Problem →
Give an exact copy of the lines of the records below, starting at the line containing "644x244 pixels." and running to the end.

START Available data

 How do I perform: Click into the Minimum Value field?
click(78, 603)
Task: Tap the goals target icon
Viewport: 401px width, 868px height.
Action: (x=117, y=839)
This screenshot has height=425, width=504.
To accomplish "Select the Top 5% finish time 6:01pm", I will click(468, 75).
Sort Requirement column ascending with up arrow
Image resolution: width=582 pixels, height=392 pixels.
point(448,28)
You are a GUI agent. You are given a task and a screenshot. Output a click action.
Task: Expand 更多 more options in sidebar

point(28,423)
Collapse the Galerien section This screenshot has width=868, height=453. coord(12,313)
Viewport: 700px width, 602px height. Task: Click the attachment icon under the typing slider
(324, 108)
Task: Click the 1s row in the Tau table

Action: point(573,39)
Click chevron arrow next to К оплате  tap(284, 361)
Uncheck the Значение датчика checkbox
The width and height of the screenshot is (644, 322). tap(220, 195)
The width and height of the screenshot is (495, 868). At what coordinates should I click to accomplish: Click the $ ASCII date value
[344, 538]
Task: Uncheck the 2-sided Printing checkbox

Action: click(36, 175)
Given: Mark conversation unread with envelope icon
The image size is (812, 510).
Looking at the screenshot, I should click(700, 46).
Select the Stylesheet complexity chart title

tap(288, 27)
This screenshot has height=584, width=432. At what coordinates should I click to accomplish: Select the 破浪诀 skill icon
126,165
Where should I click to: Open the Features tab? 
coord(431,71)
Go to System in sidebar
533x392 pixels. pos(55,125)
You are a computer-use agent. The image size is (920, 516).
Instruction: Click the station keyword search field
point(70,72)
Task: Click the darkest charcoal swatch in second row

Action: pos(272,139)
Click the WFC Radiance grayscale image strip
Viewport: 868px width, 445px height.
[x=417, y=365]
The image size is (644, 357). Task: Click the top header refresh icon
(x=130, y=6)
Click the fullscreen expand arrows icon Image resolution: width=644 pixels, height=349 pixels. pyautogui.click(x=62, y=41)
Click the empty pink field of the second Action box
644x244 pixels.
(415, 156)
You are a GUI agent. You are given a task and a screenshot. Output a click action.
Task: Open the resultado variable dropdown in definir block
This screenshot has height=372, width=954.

END Available data

Answer box →
644x244 pixels.
(415, 156)
You are a GUI agent. You are given a task and a screenshot. Output a click action.
Task: Open the resultado variable dropdown in definir block
This screenshot has height=372, width=954.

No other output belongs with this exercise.